PWMU.CO– Mitos bangsa Yahudi dikupas oleh Prof Dr Syafiq A. Mughni, dalam seminar web yang diselenggarakan Mulia Institute di Sekolah Alam Insan Mulia, Ahad (20/12/2020). Dia membuka diskusi dengan pertanyaan, apakah semua orang Yahudi itu beragama Yahudi?
Guru besar Universitas Islam Negeri Sunan Ampel (UINSA) yang mengajar mata kuliah Islam dan Peradaban itu menjelaskan, ada sejumlah orang Yahudi Islam. Contoh perempuan asal New York Margaret Marcus. Setelah masuk Islam mengubah namanya menjadi Maryam Jameelah. Dia juga menulis beberapa buku.
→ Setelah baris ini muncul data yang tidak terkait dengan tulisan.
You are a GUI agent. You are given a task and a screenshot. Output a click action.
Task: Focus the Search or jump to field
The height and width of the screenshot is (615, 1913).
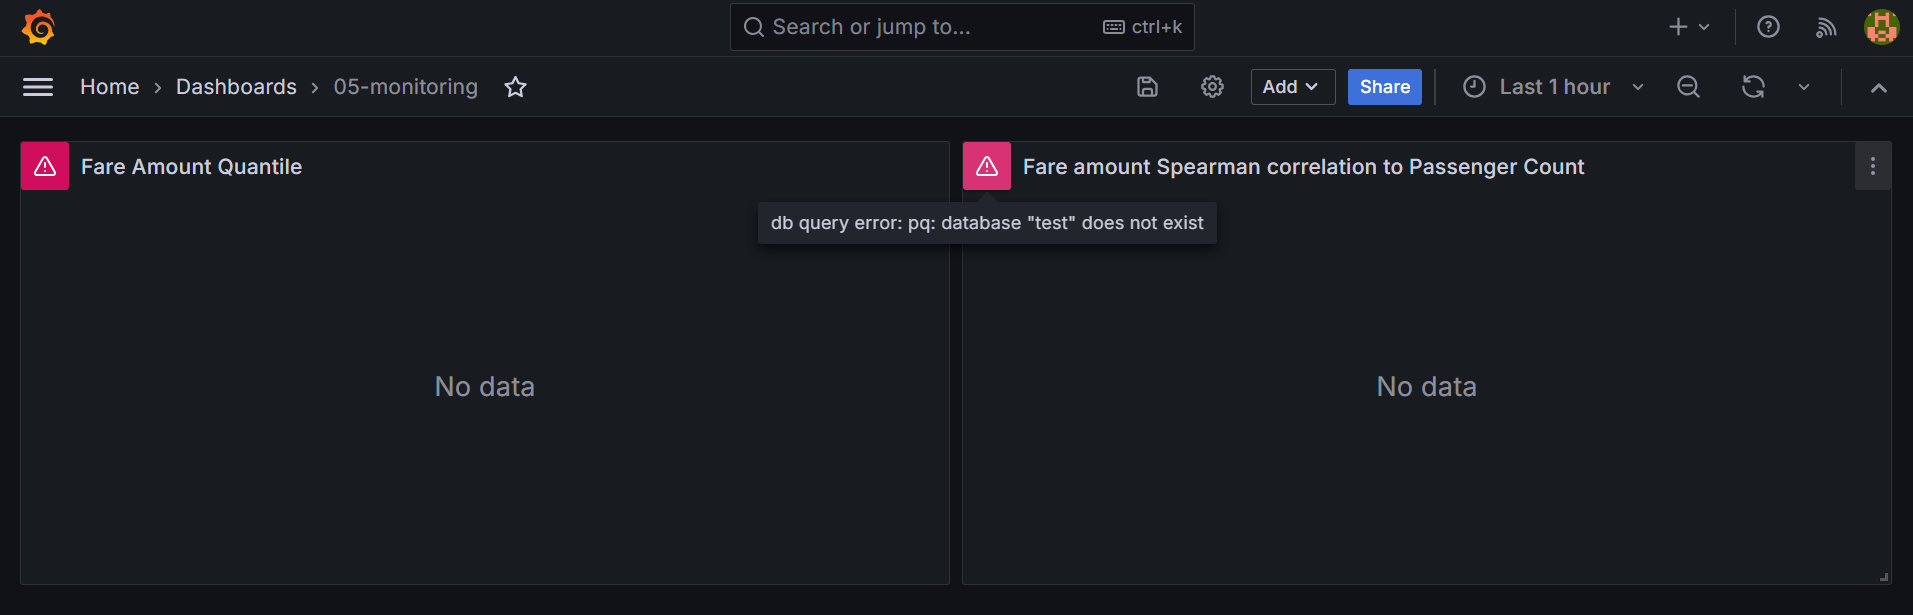962,27
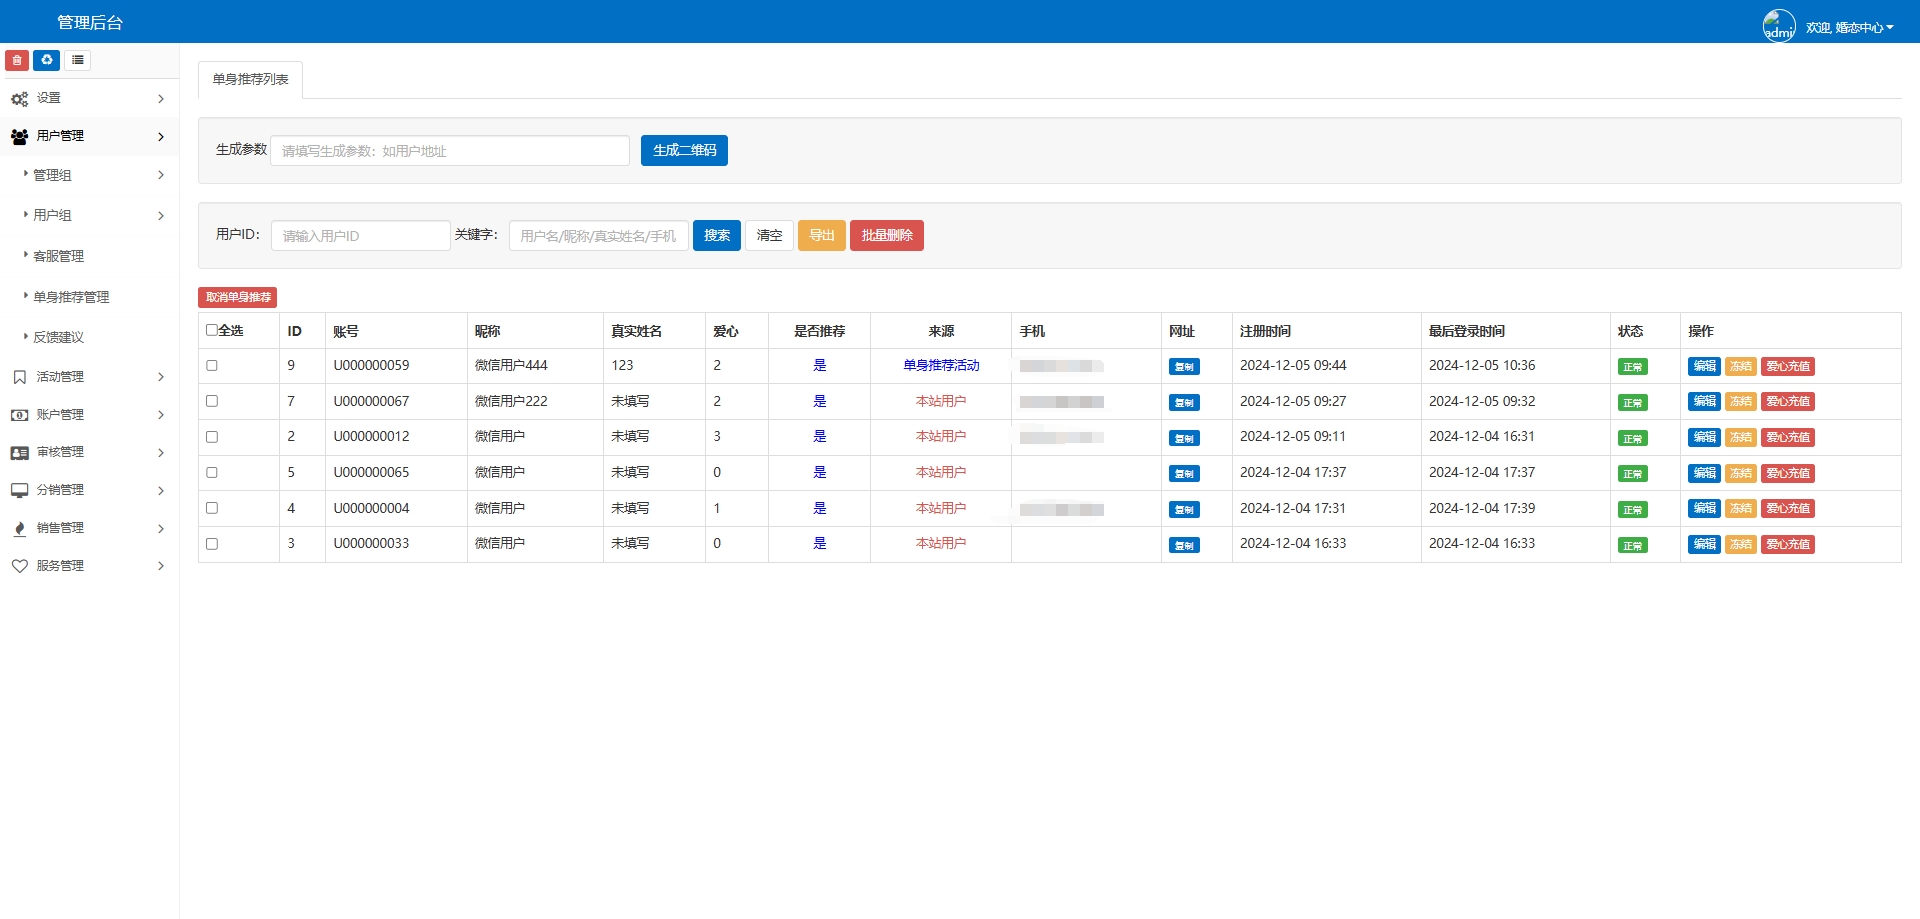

”Maryam Jameelah jadi muslim di saat umat Islam kehilangan kepercayaan diri dan sikap rendah diri di hadapan kekuatan Barat. Juga Leopold Weiss, keturunan Yahudi Austria setelah masuk Islam mengganti nama dengan Muhammad Asad. Mengarang sebuah tafsir berjudul The Massage of the Quran,” kata Syafiq A. Mughni.
Ada juga Yahudi yang anti Zionisme seperti Zacharias Szumar. Dia lahir di Australia menentang ideologi Zionisme dan membela hak-hak rakyat Palestina. Ada lagi Yahudi ortodoks dalam barisan Naturei Karta yang didirikan Rabbi Amran Blan dan Rabbi Aharon K. ”Yahudi ini bersatu melawan Zionisme,” jelasnya.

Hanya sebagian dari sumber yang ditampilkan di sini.